Elihal winced as soon as the words came out, but Éibhear grinned. "I did promise you a meal, didn't I? Have you ever had Redanian dumplings?"

"I--I wouldn't put you to any trouble," Elihal said faintly, though in truth he'd been stuck running from ship to warehouse to dockmaster's office and back since around noon, and between that and his body gradually realizing that it was alive and recovering from that wretched shock of terror, he would happily have eaten Éibhear's leather apron.

Éibhear shook his head. "Smithing is hungry work, and I've got to eat too. No trouble to make extra, and I'm not letting an Aen Seidhe go hungry under my roof."

Hospitality, of course. Éibhear had promised, hadn't he? He seemed like the sort of serious man who would never dream of shirking on such a vow.

"Oh," Elihal said. "Just... any Aen Seidhe?"

Éibhear's hand ran slowly up and down Elihal's back again, letting Elihal feel every callus scraping gently against his bare skin. "Any Aen Seidhe," Éibhear said solemnly. "But if it weren't for the circumstances I'd say I was particularly glad that it was you."

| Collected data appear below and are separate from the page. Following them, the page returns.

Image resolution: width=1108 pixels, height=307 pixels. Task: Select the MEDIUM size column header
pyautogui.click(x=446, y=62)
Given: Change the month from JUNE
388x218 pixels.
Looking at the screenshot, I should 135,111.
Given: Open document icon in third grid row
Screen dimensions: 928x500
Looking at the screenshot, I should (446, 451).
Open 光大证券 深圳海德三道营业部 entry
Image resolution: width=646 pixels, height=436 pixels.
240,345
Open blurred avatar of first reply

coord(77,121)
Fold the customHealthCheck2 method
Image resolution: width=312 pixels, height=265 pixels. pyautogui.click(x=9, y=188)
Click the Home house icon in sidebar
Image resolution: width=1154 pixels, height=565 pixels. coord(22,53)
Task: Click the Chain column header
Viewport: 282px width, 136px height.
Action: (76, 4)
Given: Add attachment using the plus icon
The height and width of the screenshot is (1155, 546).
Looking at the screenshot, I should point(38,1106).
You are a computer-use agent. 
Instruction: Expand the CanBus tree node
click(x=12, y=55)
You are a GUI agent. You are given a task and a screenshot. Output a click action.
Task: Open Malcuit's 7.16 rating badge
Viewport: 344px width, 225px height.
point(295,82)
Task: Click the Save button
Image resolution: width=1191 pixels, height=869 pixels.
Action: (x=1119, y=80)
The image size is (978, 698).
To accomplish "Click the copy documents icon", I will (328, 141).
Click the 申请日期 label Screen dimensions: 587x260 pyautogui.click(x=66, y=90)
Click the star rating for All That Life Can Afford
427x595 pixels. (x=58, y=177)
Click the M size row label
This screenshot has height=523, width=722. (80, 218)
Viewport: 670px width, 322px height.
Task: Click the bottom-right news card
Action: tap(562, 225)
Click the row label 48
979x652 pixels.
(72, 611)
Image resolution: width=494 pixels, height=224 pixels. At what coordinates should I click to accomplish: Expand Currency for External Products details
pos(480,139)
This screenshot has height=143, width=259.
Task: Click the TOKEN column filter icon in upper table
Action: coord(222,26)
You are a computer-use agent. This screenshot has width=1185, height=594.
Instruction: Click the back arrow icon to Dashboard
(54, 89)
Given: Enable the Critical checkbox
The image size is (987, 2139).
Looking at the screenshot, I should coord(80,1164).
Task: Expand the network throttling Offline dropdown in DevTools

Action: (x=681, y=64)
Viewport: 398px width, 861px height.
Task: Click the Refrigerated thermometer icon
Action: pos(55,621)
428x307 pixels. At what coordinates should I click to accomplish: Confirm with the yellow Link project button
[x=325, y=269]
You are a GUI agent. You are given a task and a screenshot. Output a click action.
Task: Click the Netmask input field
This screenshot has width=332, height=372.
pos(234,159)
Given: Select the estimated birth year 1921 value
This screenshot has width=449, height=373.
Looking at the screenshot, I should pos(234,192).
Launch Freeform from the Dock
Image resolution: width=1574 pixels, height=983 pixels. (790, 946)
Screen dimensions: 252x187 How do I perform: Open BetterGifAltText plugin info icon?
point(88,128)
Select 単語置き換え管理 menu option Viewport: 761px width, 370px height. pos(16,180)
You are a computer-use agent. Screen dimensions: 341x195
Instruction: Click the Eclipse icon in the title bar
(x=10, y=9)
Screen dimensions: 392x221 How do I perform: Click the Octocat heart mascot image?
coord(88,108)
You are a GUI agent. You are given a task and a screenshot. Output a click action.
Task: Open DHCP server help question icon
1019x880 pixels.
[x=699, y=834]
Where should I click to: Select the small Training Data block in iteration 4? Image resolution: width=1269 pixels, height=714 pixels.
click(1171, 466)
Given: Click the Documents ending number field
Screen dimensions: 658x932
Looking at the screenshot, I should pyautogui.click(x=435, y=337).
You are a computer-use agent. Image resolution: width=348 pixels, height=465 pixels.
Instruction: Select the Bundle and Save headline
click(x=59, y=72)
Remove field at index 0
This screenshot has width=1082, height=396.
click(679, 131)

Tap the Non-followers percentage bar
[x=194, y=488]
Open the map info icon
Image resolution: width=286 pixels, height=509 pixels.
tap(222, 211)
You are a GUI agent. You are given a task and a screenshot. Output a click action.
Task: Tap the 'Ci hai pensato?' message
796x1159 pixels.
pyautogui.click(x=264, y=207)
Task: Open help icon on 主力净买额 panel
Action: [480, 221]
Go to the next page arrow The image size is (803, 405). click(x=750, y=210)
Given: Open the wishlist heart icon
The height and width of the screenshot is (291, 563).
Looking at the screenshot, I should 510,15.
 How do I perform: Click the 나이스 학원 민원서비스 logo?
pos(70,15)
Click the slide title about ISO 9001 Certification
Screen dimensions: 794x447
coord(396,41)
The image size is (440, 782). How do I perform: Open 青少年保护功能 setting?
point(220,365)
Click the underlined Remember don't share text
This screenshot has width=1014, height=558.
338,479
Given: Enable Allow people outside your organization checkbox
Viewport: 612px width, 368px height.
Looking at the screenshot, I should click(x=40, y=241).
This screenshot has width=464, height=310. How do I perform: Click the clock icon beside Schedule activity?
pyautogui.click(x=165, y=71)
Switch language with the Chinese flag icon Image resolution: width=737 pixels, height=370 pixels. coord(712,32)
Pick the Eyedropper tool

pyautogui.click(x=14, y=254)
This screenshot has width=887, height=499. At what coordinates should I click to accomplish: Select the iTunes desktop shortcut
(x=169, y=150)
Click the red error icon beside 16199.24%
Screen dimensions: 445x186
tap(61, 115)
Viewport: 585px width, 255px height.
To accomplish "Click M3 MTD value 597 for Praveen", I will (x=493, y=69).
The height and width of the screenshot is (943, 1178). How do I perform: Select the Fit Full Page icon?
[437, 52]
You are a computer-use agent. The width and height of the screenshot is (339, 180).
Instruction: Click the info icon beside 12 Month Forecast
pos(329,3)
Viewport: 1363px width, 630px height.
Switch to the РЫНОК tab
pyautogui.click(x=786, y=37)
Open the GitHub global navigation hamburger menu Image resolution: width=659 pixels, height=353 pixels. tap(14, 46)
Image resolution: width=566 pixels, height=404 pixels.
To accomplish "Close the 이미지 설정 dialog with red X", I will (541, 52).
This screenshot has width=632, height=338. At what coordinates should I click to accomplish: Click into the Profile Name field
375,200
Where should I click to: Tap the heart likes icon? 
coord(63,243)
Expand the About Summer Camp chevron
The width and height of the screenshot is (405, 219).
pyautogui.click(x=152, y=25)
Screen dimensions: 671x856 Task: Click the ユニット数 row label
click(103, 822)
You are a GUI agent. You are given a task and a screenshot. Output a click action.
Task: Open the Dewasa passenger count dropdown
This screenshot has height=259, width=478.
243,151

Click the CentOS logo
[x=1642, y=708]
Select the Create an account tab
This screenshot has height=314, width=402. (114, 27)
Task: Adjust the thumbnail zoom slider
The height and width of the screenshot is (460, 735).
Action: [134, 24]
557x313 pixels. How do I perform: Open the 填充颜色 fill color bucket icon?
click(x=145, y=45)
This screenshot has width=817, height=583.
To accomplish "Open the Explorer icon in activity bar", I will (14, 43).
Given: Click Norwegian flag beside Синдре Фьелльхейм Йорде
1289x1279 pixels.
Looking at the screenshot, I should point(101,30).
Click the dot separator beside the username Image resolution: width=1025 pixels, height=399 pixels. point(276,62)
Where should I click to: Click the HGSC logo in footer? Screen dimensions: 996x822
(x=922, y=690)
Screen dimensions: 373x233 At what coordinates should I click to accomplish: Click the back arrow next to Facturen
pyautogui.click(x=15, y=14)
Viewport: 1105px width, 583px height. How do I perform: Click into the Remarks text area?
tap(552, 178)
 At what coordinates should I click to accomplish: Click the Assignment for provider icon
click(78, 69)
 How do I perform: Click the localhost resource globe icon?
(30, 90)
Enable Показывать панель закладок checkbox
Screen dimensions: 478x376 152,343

"My dear?" Elihal tacked on, recalling what Éibhear had said--and not only in front of the guards.

Éibhear, charmingly, went a bit pink at the tips of his ears, and they gave a betraying little twitch. "As you like," he said, and stood up under Elihal, carrying him up to his feet as though he were a bit of thistledown. 

"And," Elihal set one hand gracefully on Éibhear's arm, "if I wished to stay for more than dumplings?"

Éibhear's mouth twitched, and his ears got a little more pink, but he managed a reasonable attempt at solemnity as he said, "I did promise you the shelter of my home for as long as you required it, my dear Elihal. It would surely be safer to wait until morning, after the watch at the shrine has changed. I could walk you home."

"Mm," Elihal said, taking a deep, steadying breath. "Well. Only if you don't start any nonsense about letting me have your bed and sleeping down here by the hearth. I--" His voice wobbled, not quite letting him carry it off as a joke. "I don't think I'd like to be alone tonight."

Éibhear's expression turned entirely serious, and his arms went fully around Elihal, drawing him gently into a hug. Elihal closed his eyes and let himself be held as Éibhear murmured into his hair, "You don't have to be alone. Not as long as I'm here."

Elihal nodded against his chest and held on. That had sounded like a promise as well, and Éibhear seemed like the kind who kept his promises.